What the RNX Protocol Measures
AI visibility problems are often described with soft language: the brand is not showing up, the model does not understand us, the answer is wrong, competitors appear first, the site is not AI-ready. Those statements are useful symptoms, but they are not specific enough to repair. RNX exists to make the problem measurable.
At a high level, the framework separates AI presence into several operating surfaces. Each surface asks a different question. Can the domain be retrieved and understood? Does the wider internet corroborate the entity? Can an agent discover and interact with the business safely? Are the governance and resilience signals strong enough for high-stakes environments?
Domain perception
The 100-series is about what AI systems can see when they inspect the business domain. It includes technical discoverability, canonical consolidation, structured identity, content topology, freshness labeling, headless rendering behavior, geospatial context, and hallucination guardrails.
This layer matters because the website is often the most controllable source of truth. If the site blocks crawlers, hides essential copy behind fragile rendering, splits authority across duplicate URLs, or fails to declare a clear organization identity, AI systems have to do more interpretive work. More interpretive work means more room for drift.

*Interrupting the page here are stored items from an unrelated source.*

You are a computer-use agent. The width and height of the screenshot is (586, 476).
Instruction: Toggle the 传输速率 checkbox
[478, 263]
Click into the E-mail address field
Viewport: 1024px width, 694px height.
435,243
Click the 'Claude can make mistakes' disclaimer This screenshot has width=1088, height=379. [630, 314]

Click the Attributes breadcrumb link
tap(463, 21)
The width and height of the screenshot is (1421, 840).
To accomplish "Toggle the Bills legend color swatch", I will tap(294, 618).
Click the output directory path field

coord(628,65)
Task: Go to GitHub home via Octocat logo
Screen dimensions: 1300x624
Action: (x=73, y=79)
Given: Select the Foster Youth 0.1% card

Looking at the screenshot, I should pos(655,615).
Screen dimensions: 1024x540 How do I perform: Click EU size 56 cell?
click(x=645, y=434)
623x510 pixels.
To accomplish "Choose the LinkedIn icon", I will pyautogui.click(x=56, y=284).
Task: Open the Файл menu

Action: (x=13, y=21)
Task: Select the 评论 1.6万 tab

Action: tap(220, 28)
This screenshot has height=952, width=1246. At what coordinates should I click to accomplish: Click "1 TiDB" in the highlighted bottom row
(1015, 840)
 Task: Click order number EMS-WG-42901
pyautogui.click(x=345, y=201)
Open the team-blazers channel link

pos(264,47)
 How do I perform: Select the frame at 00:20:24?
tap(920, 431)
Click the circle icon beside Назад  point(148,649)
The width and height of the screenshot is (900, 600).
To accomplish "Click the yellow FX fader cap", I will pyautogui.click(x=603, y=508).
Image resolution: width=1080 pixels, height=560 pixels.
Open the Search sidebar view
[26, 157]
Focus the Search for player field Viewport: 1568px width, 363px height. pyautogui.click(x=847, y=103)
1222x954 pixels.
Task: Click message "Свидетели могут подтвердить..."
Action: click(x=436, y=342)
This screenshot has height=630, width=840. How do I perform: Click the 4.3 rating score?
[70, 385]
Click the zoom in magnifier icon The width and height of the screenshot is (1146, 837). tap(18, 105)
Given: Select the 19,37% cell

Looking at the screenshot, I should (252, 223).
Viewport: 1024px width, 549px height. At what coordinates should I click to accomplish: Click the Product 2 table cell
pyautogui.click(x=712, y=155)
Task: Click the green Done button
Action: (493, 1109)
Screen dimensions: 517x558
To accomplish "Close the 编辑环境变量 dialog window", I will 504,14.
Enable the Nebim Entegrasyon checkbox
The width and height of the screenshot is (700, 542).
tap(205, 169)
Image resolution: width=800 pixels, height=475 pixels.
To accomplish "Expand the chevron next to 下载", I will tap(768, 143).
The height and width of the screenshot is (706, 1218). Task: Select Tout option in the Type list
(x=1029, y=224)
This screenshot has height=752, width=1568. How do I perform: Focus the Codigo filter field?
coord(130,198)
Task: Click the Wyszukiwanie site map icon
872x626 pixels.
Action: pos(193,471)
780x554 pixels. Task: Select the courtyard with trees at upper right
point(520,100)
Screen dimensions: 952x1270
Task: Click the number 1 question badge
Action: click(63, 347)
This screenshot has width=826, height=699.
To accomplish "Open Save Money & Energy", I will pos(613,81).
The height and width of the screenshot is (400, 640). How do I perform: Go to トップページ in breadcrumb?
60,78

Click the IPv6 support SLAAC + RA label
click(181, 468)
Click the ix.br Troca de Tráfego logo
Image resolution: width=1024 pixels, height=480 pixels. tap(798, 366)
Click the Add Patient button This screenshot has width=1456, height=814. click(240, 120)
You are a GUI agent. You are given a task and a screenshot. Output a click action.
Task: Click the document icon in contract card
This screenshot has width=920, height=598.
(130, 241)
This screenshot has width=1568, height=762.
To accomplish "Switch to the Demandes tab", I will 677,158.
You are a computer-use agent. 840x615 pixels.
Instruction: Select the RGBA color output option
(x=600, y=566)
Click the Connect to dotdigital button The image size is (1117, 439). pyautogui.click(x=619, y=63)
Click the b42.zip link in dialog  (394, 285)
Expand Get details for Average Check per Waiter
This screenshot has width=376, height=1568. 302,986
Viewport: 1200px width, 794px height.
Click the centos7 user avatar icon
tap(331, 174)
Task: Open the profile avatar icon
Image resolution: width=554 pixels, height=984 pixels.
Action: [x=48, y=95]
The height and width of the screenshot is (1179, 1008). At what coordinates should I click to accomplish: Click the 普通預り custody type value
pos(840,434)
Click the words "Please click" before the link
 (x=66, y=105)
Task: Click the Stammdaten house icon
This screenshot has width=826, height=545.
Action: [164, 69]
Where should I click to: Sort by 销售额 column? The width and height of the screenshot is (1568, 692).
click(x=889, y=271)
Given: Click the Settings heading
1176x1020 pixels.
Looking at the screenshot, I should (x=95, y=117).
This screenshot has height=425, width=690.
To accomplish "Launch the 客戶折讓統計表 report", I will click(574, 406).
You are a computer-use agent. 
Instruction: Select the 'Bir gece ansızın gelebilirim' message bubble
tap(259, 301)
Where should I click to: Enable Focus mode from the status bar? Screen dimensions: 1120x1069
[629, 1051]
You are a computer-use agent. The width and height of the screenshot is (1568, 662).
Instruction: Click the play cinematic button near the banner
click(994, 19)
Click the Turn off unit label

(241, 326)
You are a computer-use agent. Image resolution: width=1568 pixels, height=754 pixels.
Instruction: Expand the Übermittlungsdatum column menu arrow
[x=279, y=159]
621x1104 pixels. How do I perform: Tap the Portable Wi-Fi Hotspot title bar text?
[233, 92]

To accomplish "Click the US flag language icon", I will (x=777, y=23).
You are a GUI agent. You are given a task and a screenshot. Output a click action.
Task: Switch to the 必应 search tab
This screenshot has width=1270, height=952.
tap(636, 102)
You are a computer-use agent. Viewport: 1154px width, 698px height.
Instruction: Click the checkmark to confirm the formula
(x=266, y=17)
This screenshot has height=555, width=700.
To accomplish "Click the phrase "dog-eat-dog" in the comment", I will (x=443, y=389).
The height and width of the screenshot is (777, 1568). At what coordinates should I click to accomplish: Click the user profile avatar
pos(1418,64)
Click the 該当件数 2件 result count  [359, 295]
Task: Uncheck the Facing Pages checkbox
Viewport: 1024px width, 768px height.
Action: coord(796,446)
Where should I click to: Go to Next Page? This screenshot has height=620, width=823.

Domain perception also connects to performance and architecture. Fast response paths, useful payloads, and clear internal structure help machine systems extract meaning without spending limited context on boilerplate or navigation noise.
Authority and consensus
The 200-series looks outside the website. It asks whether public sources agree on who the business is, where it operates, what it offers, and why it should be trusted. This includes name, address, phone, and domain consistency, authority node quality, credential provenance, sentiment risk, and contamination from outdated or harmful references.
Authority is not just volume. Ten weak mentions that repeat the same stale fact may be less useful than two independent sources that strongly confirm the right entity. AI systems are sensitive to consensus, but consensus can be polluted. The goal is not to manufacture trust. The goal is to reduce ambiguity and make real trust easier to verify.
Agent readiness
The 300-series is about whether the business can communicate with AI systems in a controlled, machine-readable way. This includes discovery, manifests, deterministic tool contracts, action boundaries, live data, verified state assertions, and audit trails for agentic workflows.
This layer is important because the web is moving from passive pages to active AI-to-AI interaction. A human-facing page can answer some questions, but it does not automatically tell an agent what it may do, what it may not do, what data is current, or what response shape is safe to trust.
Governance, resilience, and future compatibility
The 400-series and 700-series cover the controls that become more important as AI interaction becomes more consequential. These include liability boundaries, attribution, provenance, data residency, crisis protocols, adversarial defense, and compact trust packaging for constrained models.
Not every business needs the same depth on day one. A local service company and a multinational bank should not have identical requirements. But even smaller businesses benefit from understanding where the maturity curve is headed.
What RNX does not do publicly
RNX is a diagnostic language, not a public dump of every internal weighting, threshold, or remediation sequence. The public concepts help teams understand the shape of the problem. The operational details belong inside controlled scans, client dashboards, and implementation work.
That distinction protects both sides. Businesses get a clearer view of why AI systems may skip or misunderstand them. Runexus keeps the deeper machinery where it belongs: inside the product.